これらの検査結果を総合的に判断し、白板症の診断を行います。初期の白板症は、視診だけでは見落とされることがあるため、複数の検査方法を組み合わせることが重要です。 定期的な経過観察では、白斑の大きさや性状の変化を評価します。必要に応じて、再度病理検査や細胞診を行い、がん化の有無を確認します。早期発見と適切な管理により、白板症の悪性化を防ぐことが可能です。

白板症の治療方法

白板症の治療方法 白板症の治療は、病変の大きさや性状、がん化のリスクなどを考慮して決定されます。早期発見と適切な治療により、白板症の悪性化を防ぐことが可能です。ここでは、白板症の治療方法と予防法について解説します。

白板症の治療方法について教えてください。
白板症の治療方法は、病変の状態によって異なります。主な治療法は以下の通りです。・経過観察
小さな白斑で、がん化のリスクが低い場合は、定期的な経過観察を行います。白斑の大きさや性状に変化がないか確認し、悪性化の兆候がないかチェックします。

・外科的切除
白斑が大きい場合や、がん化のリスクが高い場合は、外科的切除を行います。病変部分を切除し、がん化を防ぎます。切除後の組織欠損は、縫合や皮弁移植で再建します。

・レーザー治療
レーザーを用いて、白斑を蒸散または切除します。外科的切除に比べて侵襲が少なく、術後の疼痛や腫れが軽減されます。ただし、病変が深部に及ぶ場合は、外科的切除が適しています。

・薬物療法
ビタミンAやβカロテンなどのサプリメントを用いて、白斑の消退を促します。がん化のリスクが低い症例に対して用いられます。

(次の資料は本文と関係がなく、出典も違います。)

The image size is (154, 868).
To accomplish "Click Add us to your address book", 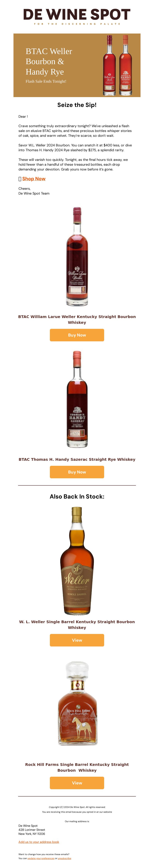I will [x=39, y=842].
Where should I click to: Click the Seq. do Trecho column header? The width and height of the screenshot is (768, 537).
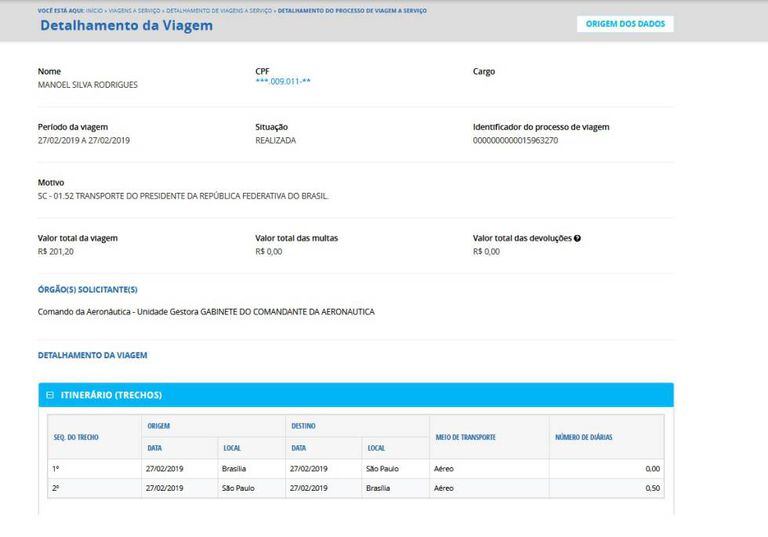pyautogui.click(x=75, y=437)
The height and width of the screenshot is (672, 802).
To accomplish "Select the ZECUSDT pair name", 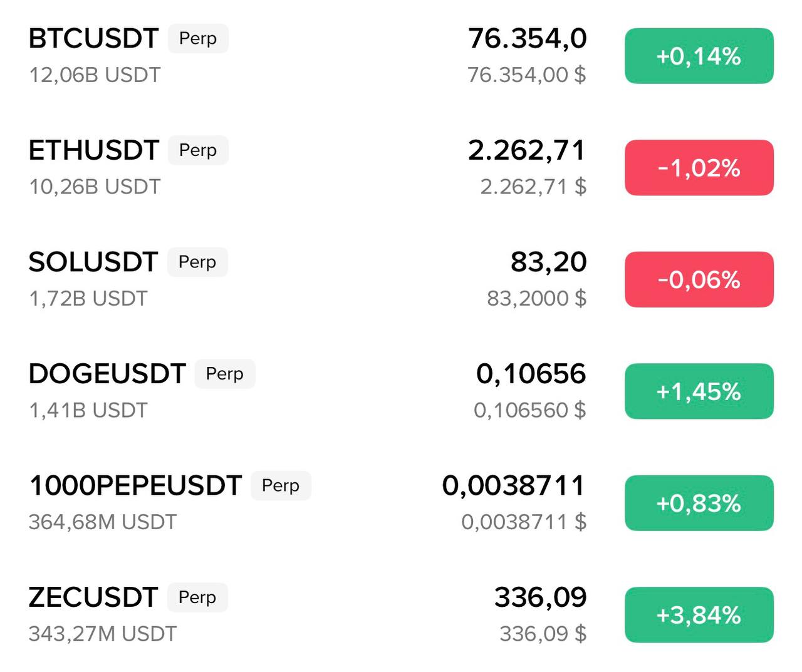I will tap(93, 597).
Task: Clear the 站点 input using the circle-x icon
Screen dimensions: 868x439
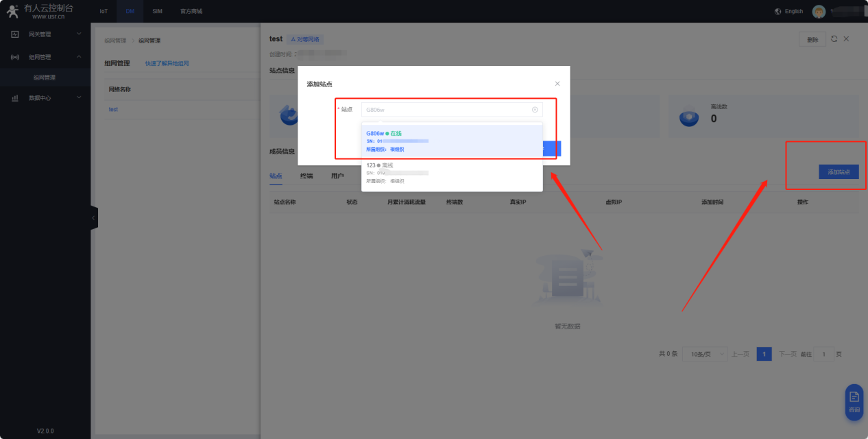Action: (535, 110)
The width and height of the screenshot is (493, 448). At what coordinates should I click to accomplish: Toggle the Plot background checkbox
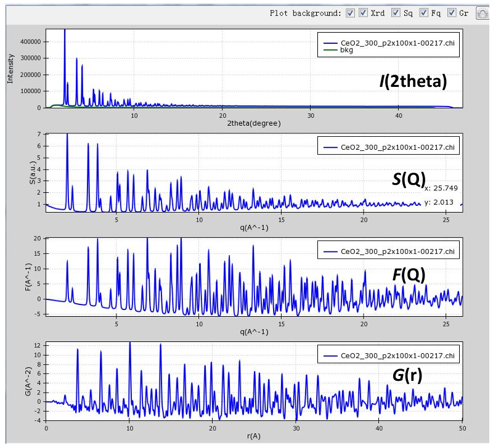pyautogui.click(x=350, y=12)
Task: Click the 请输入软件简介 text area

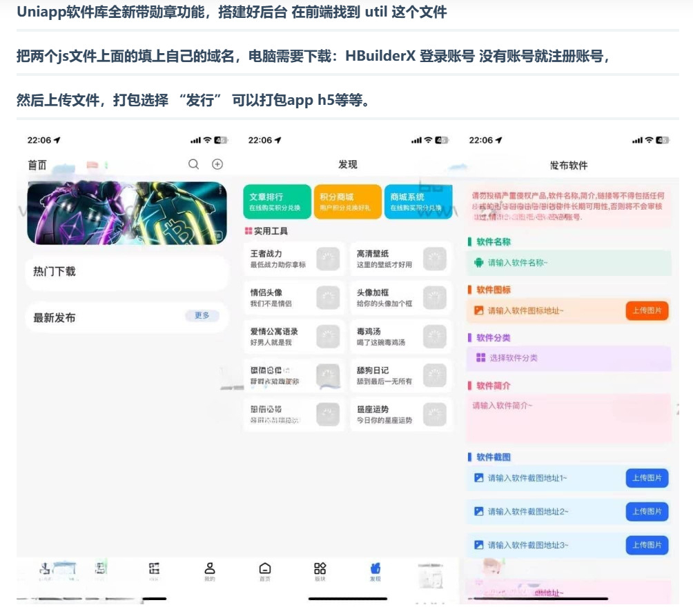Action: pos(568,417)
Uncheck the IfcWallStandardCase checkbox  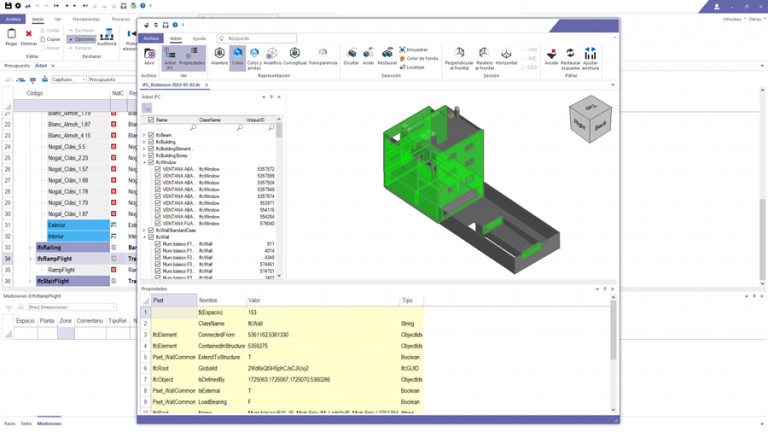coord(151,230)
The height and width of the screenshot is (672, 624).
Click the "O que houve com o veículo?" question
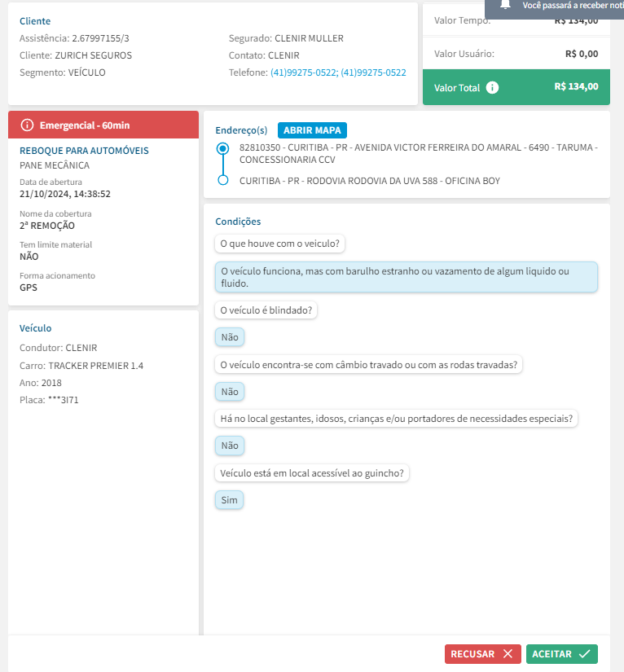[x=281, y=244]
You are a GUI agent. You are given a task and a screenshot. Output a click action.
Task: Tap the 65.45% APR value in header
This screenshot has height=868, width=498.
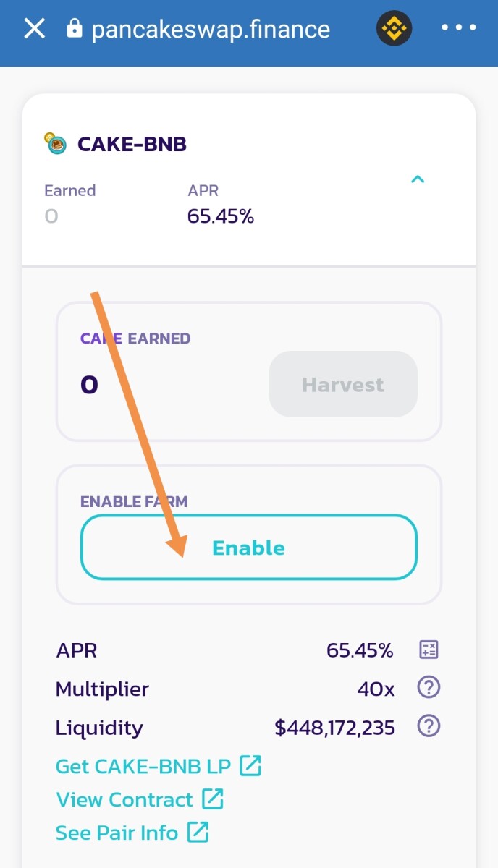tap(221, 216)
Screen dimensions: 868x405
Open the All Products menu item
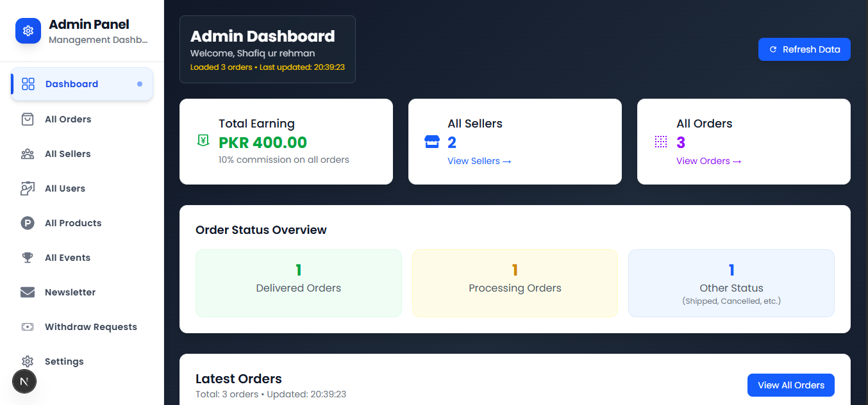(x=73, y=223)
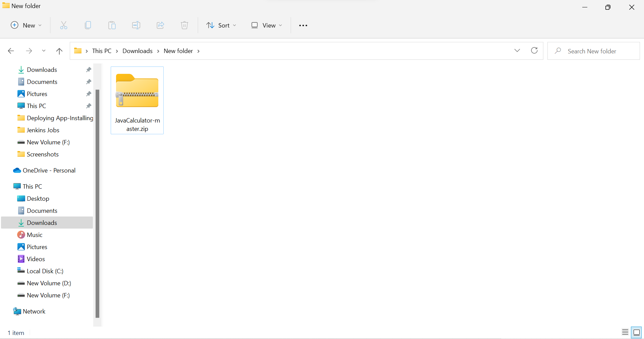Switch to details list view layout
Screen dimensions: 644x339
click(625, 332)
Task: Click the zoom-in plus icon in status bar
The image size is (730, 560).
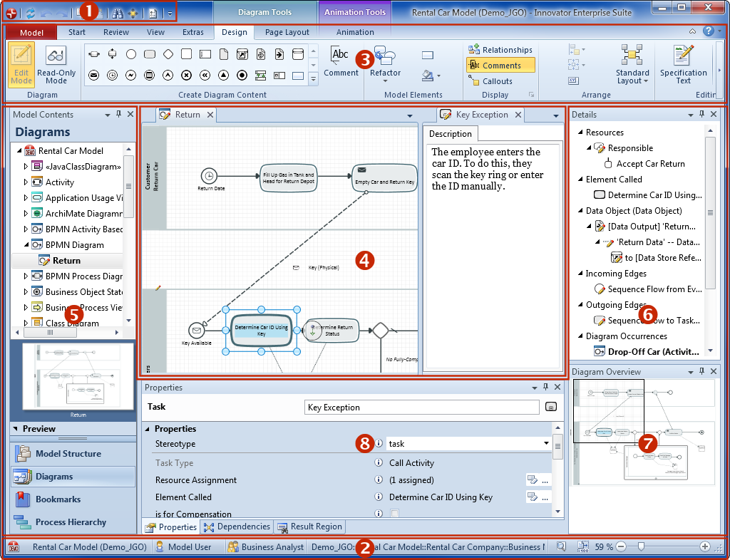Action: coord(705,546)
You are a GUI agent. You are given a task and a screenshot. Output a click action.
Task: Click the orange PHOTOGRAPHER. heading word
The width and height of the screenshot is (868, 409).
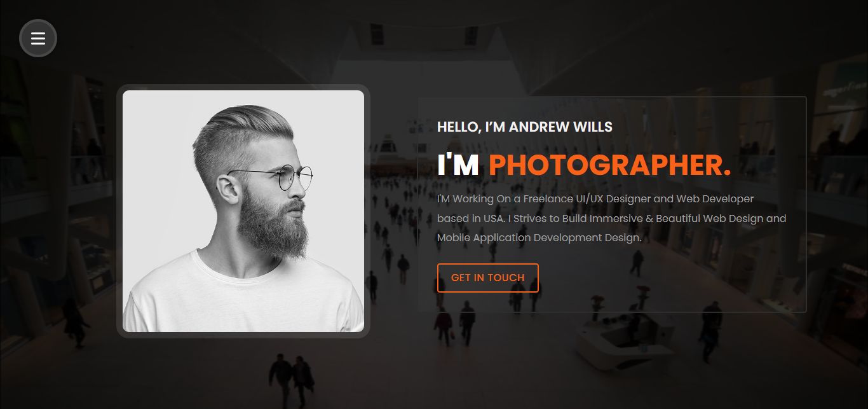(610, 165)
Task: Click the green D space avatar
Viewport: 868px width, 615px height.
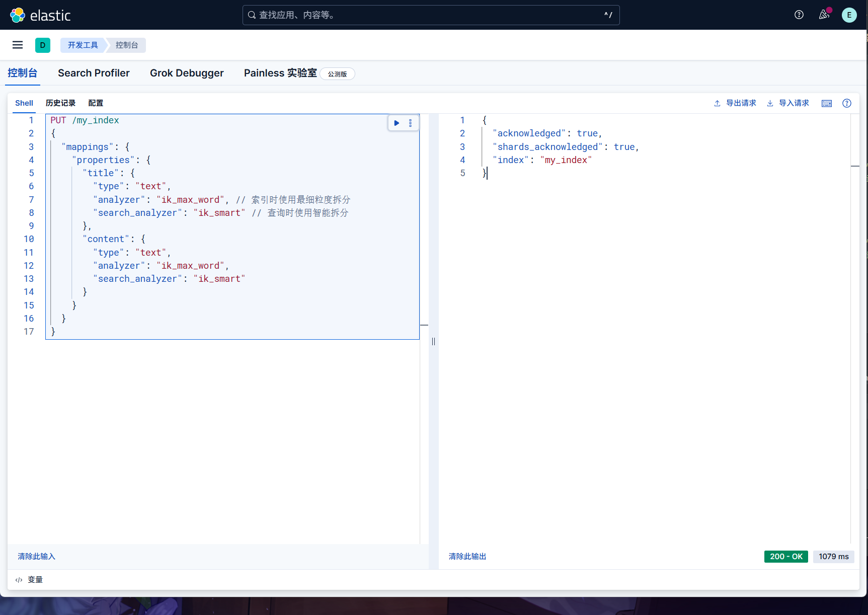Action: [43, 45]
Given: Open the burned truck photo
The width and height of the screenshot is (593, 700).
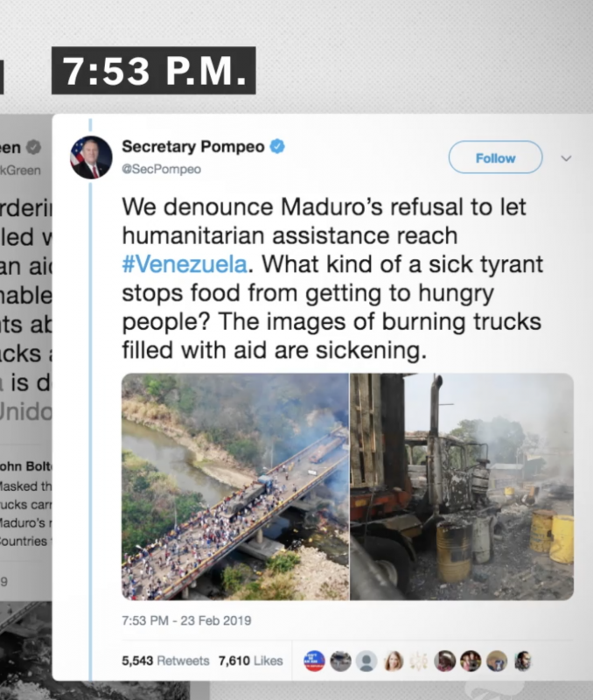Looking at the screenshot, I should coord(462,487).
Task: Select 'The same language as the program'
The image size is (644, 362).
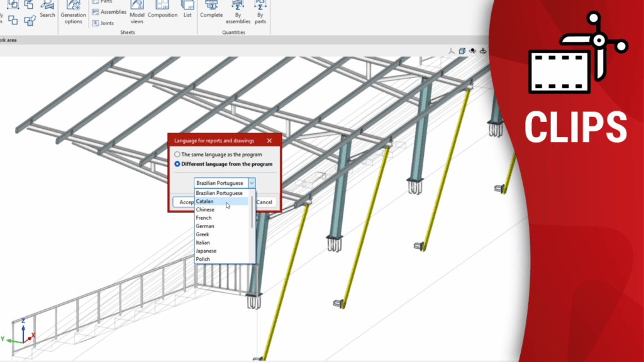Action: pyautogui.click(x=177, y=154)
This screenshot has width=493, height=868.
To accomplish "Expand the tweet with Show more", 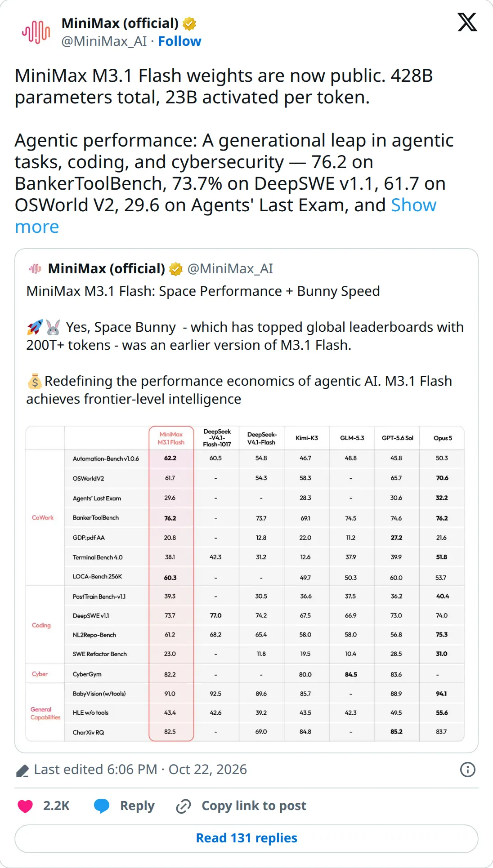I will [x=225, y=216].
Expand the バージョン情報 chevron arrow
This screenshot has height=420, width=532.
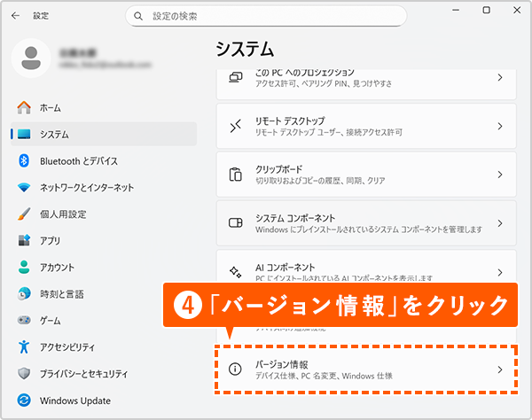500,369
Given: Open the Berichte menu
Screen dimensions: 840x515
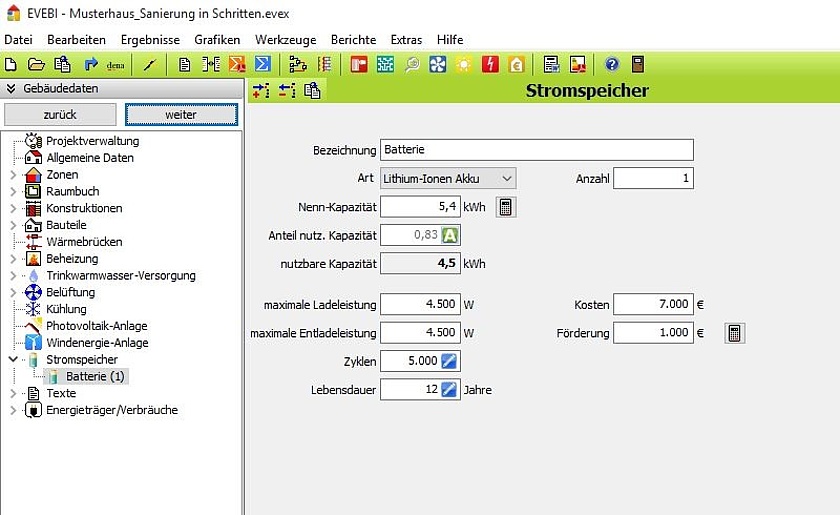Looking at the screenshot, I should tap(353, 40).
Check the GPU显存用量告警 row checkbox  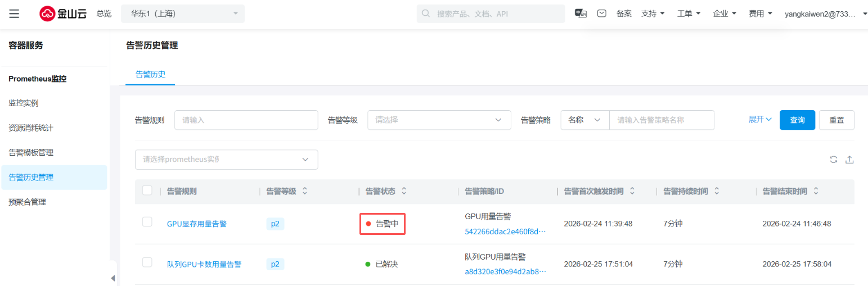(x=147, y=222)
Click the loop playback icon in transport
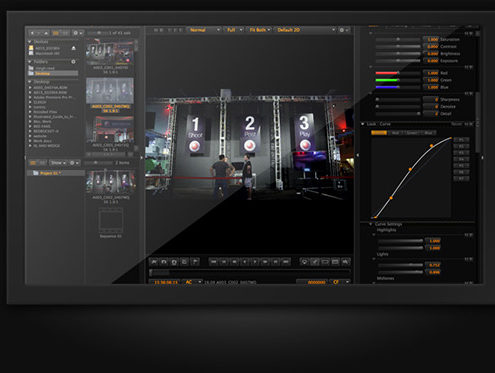The width and height of the screenshot is (495, 373). pyautogui.click(x=174, y=262)
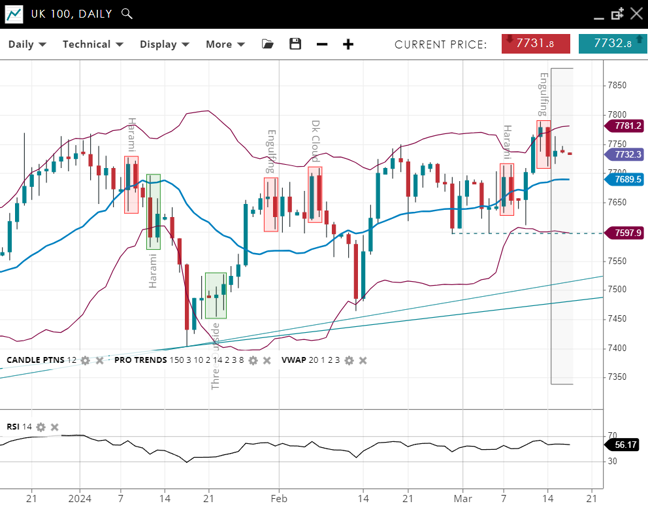Image resolution: width=648 pixels, height=508 pixels.
Task: Save the chart using the floppy disk icon
Action: pyautogui.click(x=295, y=44)
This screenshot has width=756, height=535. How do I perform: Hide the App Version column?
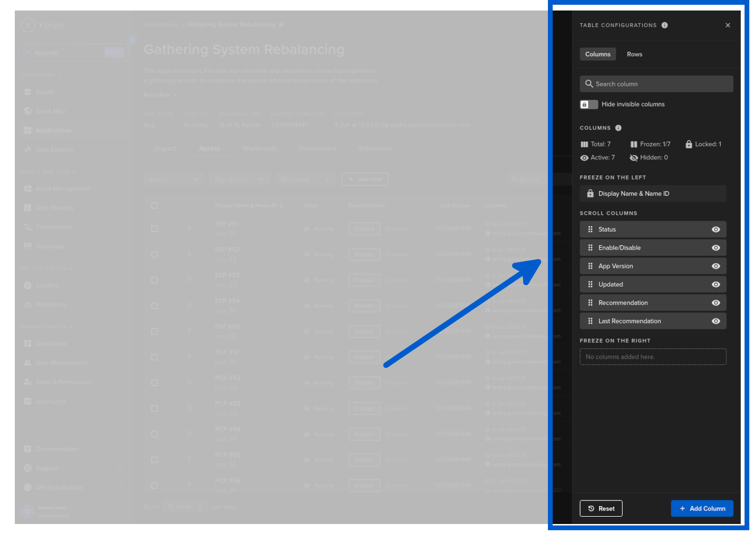pyautogui.click(x=715, y=266)
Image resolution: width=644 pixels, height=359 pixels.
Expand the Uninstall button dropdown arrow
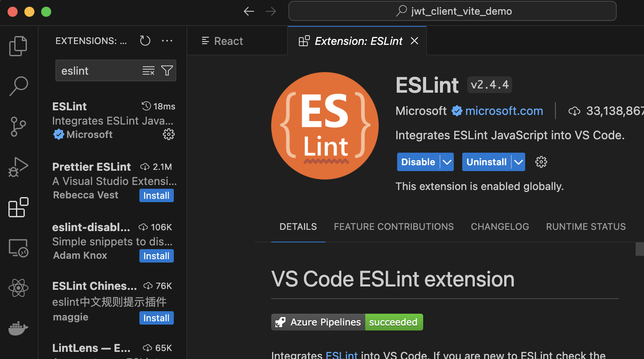coord(518,162)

白板症の治療方針は、患者の年齢や全身状態、がん化のリスクなどを総合的に判断して決定されます。治療後も定期的な経過観察が必要であり、再発や悪性化の有無を確認します。
白板症は口腔がんの前段階である可能性があるため、早期発見と適切な治療が重要です。口腔内に異変を感じたら、躊躇せずに歯科医院や口腔外科を受診しましょう。

白板症の予防方法について教えてください。
白板症の予防には、以下のような方法が有効です。・禁煙
喫煙は白板症の最大のリスク因子です。禁煙することで、白板症の発症リスクを大幅に減らすことができます。

・アルコールの制限
アルコールも白板症のリスクを高めます。飲酒量を減らすことで、白板症の予防につながります。

・適合の良い義歯の使用
不適合な義歯は、粘膜に刺激を与え、白板症の原因となります。義歯を使用する場合は、定期的にメンテナンスを行い、適合の良い義歯を使用しましょう。

・バランスの取れた食事
ビタミンAやβカロテンなどの抗酸化物質は、白板症の予防に有効です。緑黄色野菜や果物を積極的に摂取しましょう。

・口腔衛生の維持
口腔内を清潔に保つことで、白板症の発症リスクを下げることができます。歯磨きや舌清掃、うがいを丁寧に行いましょう。

・定期的な歯科検診
白板症は自覚症状に乏しいため、定期的な歯科検診で早期発見することが重要です。年に1〜2回は歯科検診を受けましょう。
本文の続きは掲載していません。